Although these results are very encouraging for the whole field of cancer vaccination, there is not a sufficient number of tumor-associated peptides available to compose multipeptide vaccines for tumor indications other than melanoma, as well as for HLA alleles other than HLA-A2. Therefore, it is crucial to identify, select, and validate large numbers of tumor-associated peptides in different tumor entities and for different HLA alleles.

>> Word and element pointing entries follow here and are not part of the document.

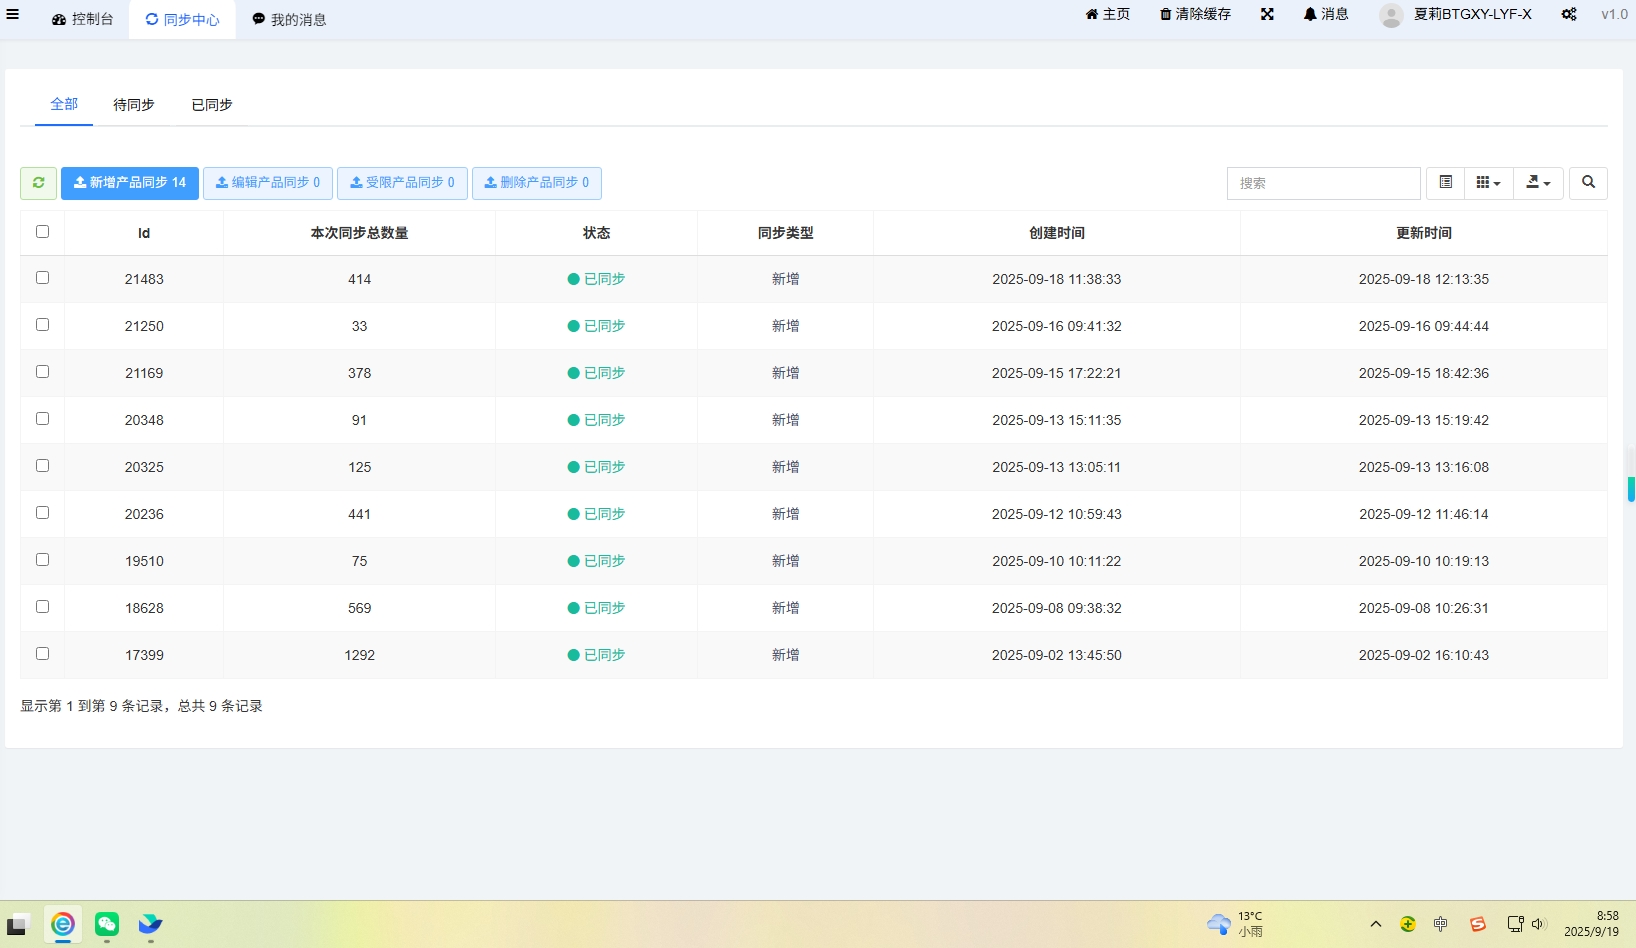The image size is (1636, 948).
Task: Toggle the card view icon
Action: tap(1445, 183)
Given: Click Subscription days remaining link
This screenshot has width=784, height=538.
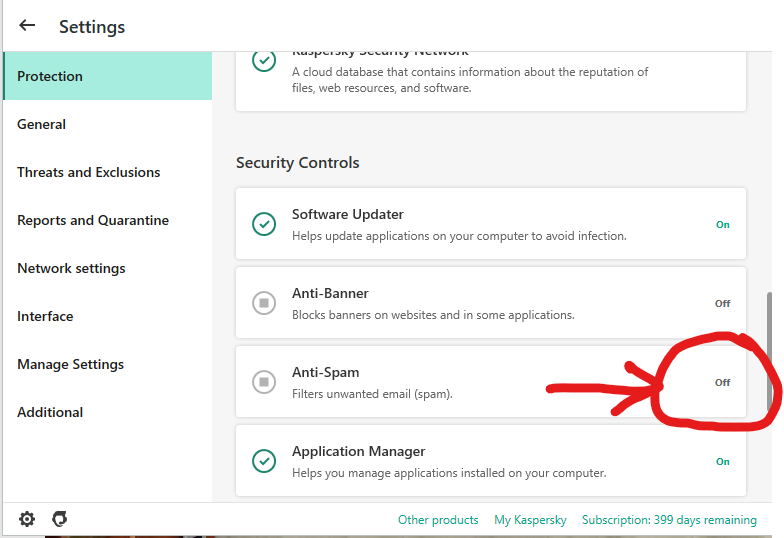Looking at the screenshot, I should point(669,520).
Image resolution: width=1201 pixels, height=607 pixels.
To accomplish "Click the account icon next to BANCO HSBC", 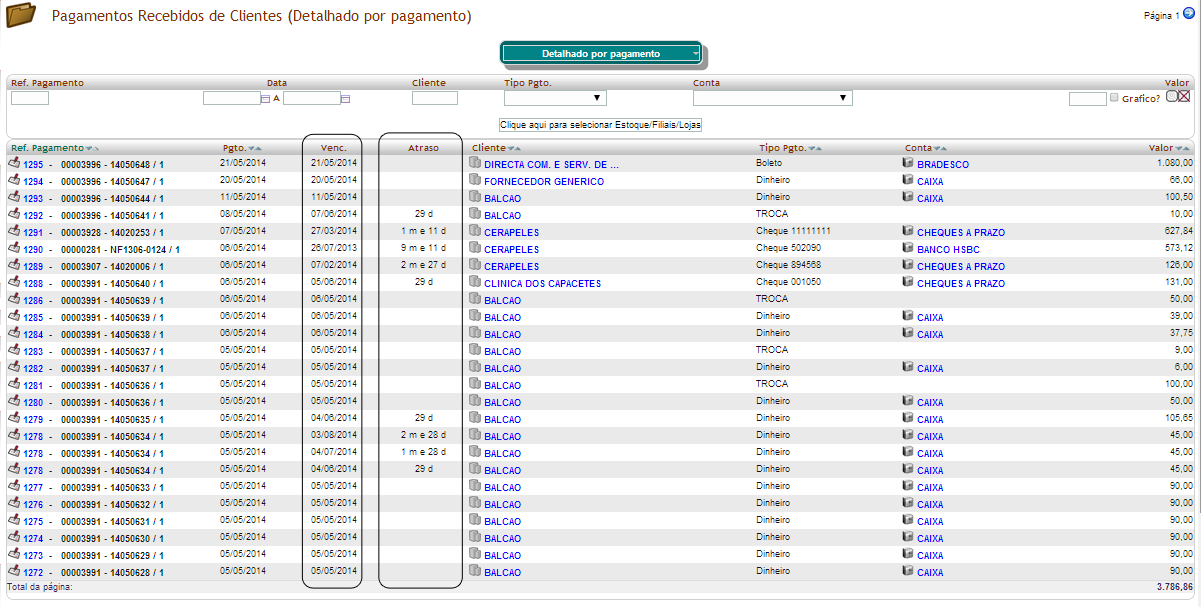I will [x=907, y=248].
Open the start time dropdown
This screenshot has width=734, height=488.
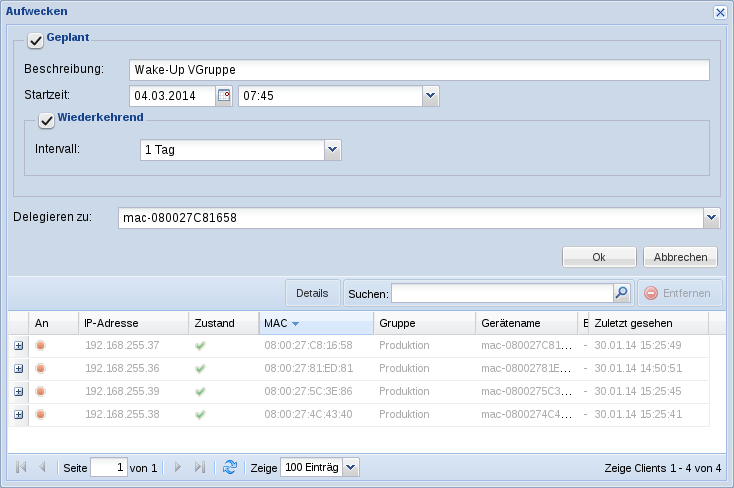430,96
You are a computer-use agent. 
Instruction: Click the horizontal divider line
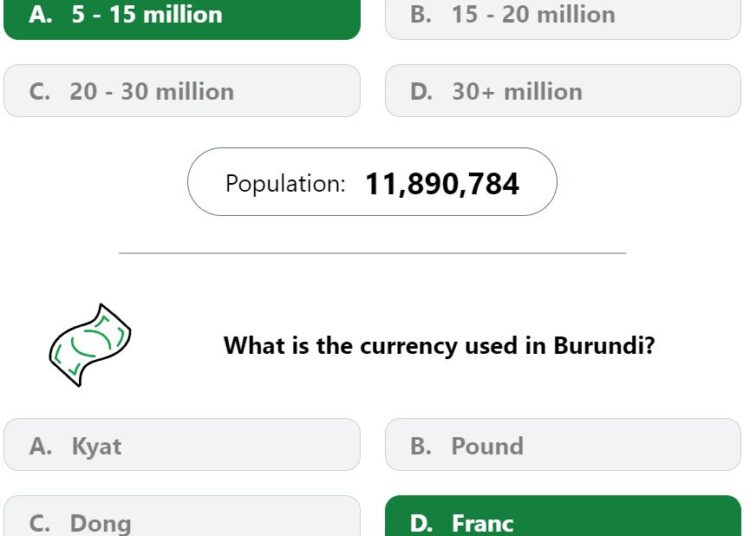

A first reasonable step toward the development of multipeptide cancer vaccines would be to compose a set of about six to ten tumor-associated peptides per HLA allele derived from antigens expressed in a majority of cancer patients. If these peptides were derived from tumor-associated antigens expressed in a minimum of 60% of the patients, six peptides per set should be sufficient to elicit at least three different T-cell responses in more than 80% of the patients participating in the trial (own calculation, unpublished). Such peptide sets could be designed for the most frequent HLA alleles. One step further would be the combination of several peptide sets for different HLA alleles depending on the HLA typing of the patient. Thus, a typical member of the Caucasian population might receive a combination of, e.g., an HLA-A2 and HLA-B7 set, while most East Asians would receive a combination of, e.g., HLA-A2 and HLA-A24. The ultimate challenge would be to select peptides from a large validated tumor-associated peptide library depending on the individual gene expression pattern in the tumor of the patient. In this patient-individualized setting, although logistically more complicated, the patient would receive an immunotherapeutic where every peptide was known to be derived from an antigen definitely overexpressed in the patient’s tumor. With molecularly defined human tumor antigens, this would be the first individualized cancer therapy approach “off-the-shelf.”